Crítico de “Cahiers du Cinéma” entre 1969 y 1989, guionista de títulos ilustres dirigidos por Raúl Ruiz, André Techiné y Jacques Rivette y director de nueve películas, Pascal Boinitzer ha escrito, también, libros sobre cine. Uno de ellos, “Desencuadres”, trata precisamente de las relaciones entre el cine y la pintura, esta última protagonista de su último filme, “El cuadro robado”. En el ensayo, Bonitzer incide en los vínculos y fricciones estéticas de ambas disciplinas, poniendo de relieve el modo en que las dos se erigen en superficies de registro que funcionan como “un tejido de apariencias engañosas”.
Es una afirmación que serviría para explicar no solo el ‘macguffin’ sobre el que se articula el argumento de la película -el hallazgo de “Los girasoles”, un cuadro de Egon Schiele que se creía desaparecido, después del expolio nazi, y que aparece en casa de un obrero de una industria química- sino los efectos colaterales sobre un relato que tiene mucho que decir acerca de las potencias de lo falso. A Bonitzer le interesan más las cuestiones narrativas que las estéticas, pero en ese campo, el filme es a la vez extraño, atrevido, directo y oblicuo. Al menos así son los protagonistas, André Masson (Alex Lutz), un cínico experto en subastas, y su voluble becaria, Aurore (Louise Chevillotte), cuyos inescrutables estados de ánimo deparan las mayores sorpresas de esta cinta juguetona e imprevisible.

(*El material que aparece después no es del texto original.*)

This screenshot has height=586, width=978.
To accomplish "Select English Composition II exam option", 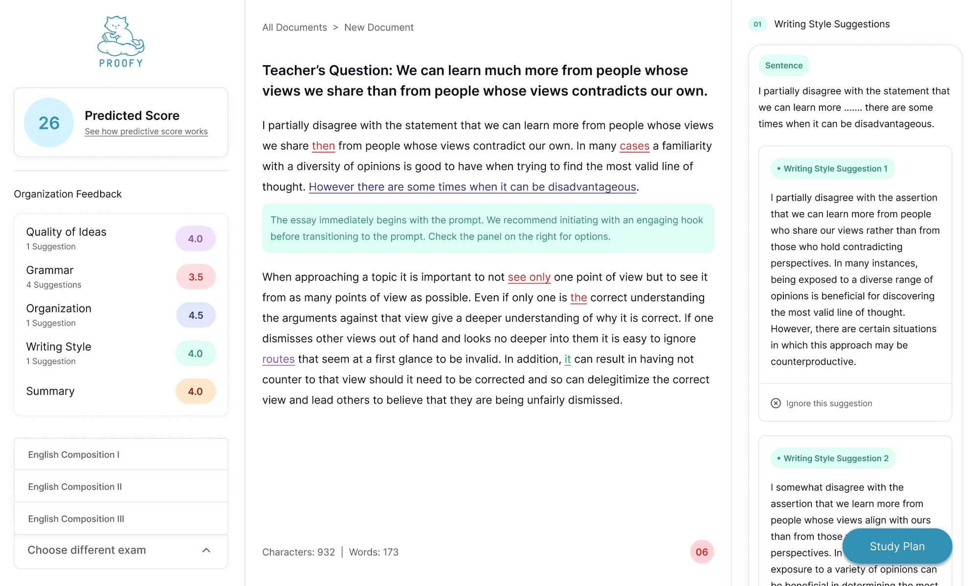I will click(75, 487).
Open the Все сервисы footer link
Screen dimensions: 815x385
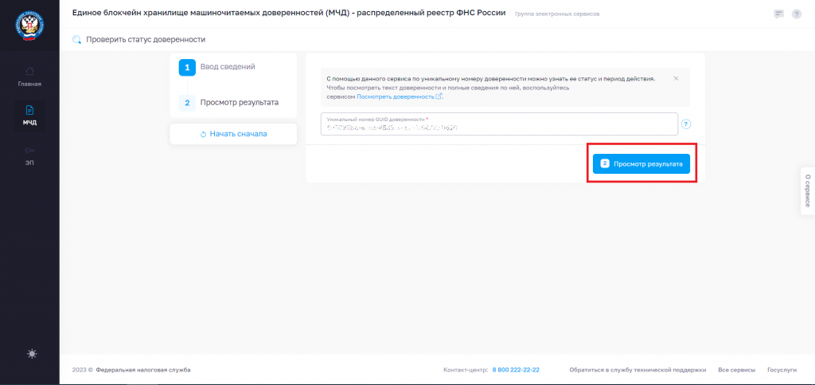[736, 370]
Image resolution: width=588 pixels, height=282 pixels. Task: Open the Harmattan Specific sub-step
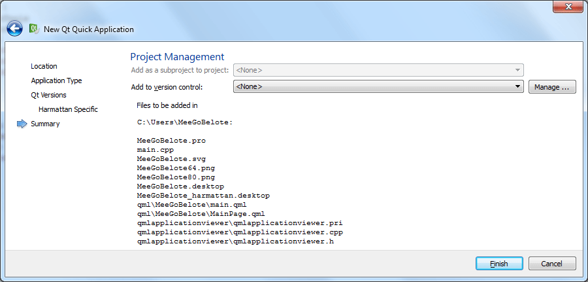pos(68,109)
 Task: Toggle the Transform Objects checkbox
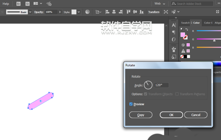(x=145, y=94)
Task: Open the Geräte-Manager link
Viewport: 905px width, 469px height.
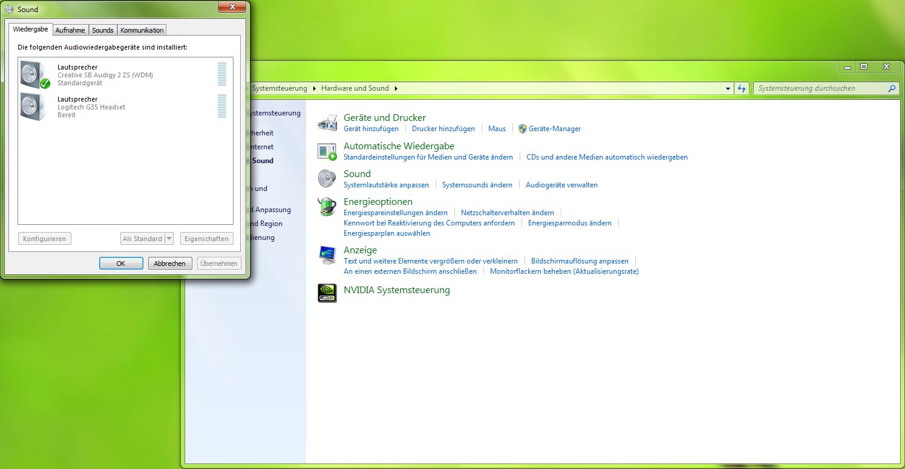Action: [554, 129]
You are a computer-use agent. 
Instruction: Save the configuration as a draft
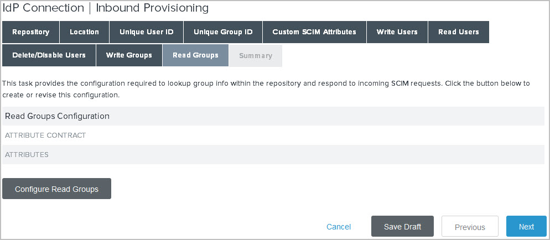[x=402, y=227]
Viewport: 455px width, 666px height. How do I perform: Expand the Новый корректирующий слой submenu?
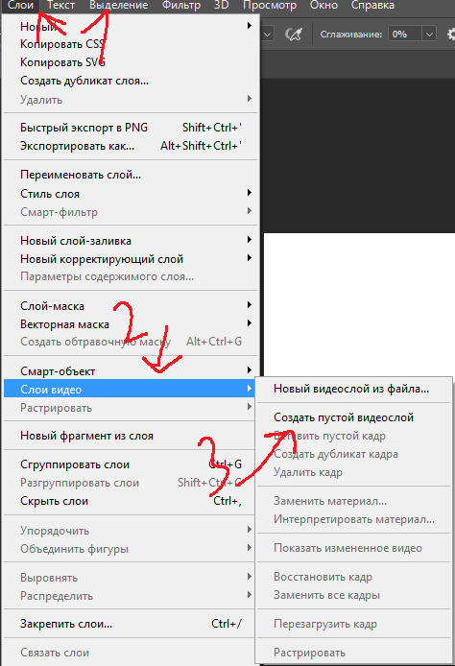point(130,259)
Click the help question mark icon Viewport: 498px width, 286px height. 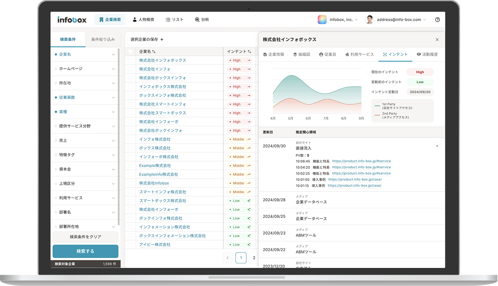click(437, 20)
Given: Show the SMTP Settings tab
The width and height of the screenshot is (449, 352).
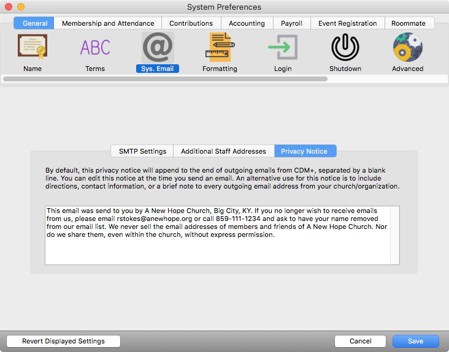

A este “Cuadro robado” solo le falta una hipótesis para clavar uno de los títulos más emblemáticos de Raúl Ruiz, y aunque su estructura parece más simple que la de aquel extraordinario laberinto fílmico, nunca nos podemos fiar de lo que dicen o prometen sus personajes. Así es el mundo de las subastas, en el que los faroles sirven para desprestigiar grandes pinturas secretas y estafar a sus propietarios, y así son las relaciones que se establecen entre los subastadores y sus colegas, elusivas y contradictorias, y abogados y clientes, opacas o protectoras.
Al final en “El cuadro robado” nadie es lo que parece, verbigracia de unos diálogos acerados y fluidos que funcionan como muros de contención dispuestos a ser derribados por la verdad más honesta, la que pertenece al único personaje que no se mueve por dinero, el más bello de todos, el que prefiere mantenerse fiel a sus amigos de siempre antes que ostentar su riqueza recién adquirida.
Lo mejor:
Lo que parece una película sobre las altas esferas del arte acaba hablando sobre la honestidad de la conciencia de clase obrera.
Lo peor:
A veces parece que no sabe hacia adonde se dirige, y puede perder espectadores por el camino.